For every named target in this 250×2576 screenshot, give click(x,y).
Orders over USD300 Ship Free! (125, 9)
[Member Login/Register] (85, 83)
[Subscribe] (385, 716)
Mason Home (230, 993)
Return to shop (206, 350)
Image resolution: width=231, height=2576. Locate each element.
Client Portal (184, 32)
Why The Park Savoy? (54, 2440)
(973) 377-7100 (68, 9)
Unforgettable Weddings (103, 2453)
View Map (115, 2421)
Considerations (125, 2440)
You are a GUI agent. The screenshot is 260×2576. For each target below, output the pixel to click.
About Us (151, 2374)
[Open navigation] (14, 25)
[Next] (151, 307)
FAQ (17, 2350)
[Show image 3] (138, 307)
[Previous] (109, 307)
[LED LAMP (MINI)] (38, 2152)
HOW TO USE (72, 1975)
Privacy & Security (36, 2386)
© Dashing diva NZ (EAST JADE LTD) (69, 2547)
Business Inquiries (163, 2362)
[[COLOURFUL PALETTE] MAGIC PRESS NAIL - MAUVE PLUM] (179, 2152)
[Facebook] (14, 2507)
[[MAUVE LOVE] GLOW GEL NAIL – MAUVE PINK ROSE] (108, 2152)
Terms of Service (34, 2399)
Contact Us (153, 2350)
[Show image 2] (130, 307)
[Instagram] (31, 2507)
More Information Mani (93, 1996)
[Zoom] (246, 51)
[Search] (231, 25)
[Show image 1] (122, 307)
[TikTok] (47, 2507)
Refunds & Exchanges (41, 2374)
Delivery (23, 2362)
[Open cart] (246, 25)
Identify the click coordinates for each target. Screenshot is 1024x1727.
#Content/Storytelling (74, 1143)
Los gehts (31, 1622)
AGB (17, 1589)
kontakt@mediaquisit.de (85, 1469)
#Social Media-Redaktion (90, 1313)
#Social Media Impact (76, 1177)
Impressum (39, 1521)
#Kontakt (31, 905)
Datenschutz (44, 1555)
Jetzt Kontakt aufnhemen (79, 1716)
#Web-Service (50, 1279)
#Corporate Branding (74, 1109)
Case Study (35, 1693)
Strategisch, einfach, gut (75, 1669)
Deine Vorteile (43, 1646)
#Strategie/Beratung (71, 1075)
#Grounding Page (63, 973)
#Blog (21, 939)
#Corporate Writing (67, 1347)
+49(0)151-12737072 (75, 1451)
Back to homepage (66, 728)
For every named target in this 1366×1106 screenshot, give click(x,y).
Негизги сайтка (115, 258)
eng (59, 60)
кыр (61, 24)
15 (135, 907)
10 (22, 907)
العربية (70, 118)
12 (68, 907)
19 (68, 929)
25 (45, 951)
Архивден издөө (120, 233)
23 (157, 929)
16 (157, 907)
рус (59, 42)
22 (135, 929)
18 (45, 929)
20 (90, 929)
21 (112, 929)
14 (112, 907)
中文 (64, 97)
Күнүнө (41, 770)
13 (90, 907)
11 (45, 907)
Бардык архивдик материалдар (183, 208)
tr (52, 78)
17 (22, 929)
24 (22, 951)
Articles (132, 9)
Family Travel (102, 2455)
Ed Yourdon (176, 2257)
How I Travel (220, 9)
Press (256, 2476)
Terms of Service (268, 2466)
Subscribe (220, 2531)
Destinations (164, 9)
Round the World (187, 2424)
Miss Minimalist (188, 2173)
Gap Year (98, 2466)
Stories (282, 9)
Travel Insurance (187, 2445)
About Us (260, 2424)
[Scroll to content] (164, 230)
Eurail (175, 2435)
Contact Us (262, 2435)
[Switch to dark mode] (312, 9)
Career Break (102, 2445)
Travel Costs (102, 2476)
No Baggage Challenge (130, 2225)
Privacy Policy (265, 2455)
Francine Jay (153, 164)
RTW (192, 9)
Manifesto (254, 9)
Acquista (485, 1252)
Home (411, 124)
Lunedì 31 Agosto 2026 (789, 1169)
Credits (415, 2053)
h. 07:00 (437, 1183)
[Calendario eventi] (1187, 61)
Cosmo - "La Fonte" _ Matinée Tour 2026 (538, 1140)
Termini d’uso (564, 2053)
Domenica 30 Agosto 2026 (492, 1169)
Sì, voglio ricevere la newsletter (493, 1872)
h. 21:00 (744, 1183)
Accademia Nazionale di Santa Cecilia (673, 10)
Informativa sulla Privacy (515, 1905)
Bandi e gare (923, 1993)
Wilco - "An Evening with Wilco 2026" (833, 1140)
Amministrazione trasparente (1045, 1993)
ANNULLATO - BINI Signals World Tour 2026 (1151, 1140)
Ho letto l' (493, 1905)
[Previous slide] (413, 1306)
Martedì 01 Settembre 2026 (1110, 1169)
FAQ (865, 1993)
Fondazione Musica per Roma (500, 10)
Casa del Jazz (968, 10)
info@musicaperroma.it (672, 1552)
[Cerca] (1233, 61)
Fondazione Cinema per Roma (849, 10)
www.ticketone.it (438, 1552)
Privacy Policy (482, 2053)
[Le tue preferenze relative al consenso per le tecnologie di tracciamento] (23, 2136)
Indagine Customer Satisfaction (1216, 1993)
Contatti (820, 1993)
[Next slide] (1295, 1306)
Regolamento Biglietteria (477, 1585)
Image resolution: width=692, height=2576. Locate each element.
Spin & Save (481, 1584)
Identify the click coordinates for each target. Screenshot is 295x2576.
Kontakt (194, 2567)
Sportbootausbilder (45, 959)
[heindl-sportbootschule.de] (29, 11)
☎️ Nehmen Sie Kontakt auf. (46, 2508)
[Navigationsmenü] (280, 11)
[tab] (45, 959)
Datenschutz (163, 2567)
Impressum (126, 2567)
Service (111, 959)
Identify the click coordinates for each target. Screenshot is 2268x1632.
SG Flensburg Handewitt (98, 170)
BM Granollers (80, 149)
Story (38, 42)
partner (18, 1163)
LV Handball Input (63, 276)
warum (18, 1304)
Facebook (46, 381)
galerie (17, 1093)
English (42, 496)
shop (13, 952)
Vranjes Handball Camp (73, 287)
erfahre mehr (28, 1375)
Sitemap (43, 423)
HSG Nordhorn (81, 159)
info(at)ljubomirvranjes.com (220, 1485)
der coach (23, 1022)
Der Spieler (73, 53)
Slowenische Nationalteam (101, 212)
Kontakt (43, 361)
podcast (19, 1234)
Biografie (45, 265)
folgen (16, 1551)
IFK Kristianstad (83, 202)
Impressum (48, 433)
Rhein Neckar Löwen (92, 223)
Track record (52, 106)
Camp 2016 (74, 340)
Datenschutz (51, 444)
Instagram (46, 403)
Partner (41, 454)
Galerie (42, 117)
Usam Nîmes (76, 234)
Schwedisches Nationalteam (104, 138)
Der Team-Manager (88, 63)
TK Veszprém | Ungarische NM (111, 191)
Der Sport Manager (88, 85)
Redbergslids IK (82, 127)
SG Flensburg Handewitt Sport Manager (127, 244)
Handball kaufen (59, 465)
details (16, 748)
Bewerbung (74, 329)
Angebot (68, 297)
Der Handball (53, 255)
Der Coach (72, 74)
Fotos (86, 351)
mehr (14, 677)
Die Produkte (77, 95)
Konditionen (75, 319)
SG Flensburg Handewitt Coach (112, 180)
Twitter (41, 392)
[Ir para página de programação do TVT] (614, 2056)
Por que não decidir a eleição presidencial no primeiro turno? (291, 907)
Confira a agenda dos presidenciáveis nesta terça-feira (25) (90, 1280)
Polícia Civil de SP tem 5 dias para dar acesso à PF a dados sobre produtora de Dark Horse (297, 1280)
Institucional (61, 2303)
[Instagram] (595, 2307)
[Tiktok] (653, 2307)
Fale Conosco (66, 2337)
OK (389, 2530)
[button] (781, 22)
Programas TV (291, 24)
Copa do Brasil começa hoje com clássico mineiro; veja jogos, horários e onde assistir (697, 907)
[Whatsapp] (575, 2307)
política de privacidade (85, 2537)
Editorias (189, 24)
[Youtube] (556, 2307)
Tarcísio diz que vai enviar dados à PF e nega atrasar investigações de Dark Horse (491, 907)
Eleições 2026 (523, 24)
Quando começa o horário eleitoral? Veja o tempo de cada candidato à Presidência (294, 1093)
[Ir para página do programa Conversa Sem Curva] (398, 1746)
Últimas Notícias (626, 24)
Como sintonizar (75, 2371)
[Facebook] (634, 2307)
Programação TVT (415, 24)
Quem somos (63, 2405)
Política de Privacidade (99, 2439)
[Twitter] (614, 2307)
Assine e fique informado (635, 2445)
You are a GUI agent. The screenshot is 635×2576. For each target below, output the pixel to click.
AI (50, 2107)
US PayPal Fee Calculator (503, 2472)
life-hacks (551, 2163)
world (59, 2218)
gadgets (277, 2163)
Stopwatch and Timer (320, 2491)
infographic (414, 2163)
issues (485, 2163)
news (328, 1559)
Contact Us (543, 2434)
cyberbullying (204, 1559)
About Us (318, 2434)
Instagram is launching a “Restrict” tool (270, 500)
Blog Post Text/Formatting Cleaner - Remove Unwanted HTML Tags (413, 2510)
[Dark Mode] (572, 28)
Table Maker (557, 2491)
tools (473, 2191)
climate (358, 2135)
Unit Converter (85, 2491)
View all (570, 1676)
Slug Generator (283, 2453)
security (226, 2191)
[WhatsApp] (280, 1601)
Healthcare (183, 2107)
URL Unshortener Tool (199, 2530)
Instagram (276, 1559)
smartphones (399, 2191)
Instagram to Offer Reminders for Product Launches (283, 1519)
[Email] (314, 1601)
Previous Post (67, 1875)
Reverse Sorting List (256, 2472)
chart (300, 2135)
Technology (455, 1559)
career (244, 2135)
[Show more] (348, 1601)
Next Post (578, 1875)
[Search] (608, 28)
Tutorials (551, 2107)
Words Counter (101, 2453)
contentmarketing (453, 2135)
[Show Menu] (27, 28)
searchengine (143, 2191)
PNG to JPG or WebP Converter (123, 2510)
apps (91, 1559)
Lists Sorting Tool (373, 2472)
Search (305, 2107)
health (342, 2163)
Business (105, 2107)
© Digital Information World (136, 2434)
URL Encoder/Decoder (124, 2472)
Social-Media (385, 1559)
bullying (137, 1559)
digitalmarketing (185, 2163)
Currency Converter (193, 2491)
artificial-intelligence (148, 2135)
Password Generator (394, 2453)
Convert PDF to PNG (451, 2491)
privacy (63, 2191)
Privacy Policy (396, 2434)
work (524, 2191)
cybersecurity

_ _ _ _ _ _ _

- WORK TO COMPLETE -
Copy each line above that contains the word "Handewitt".

- SOLUTION TO THIS TASK -
SG Flensburg Handewitt (98, 170)
SG Flensburg Handewitt Sport Manager (127, 244)
SG Flensburg Handewitt Coach (112, 180)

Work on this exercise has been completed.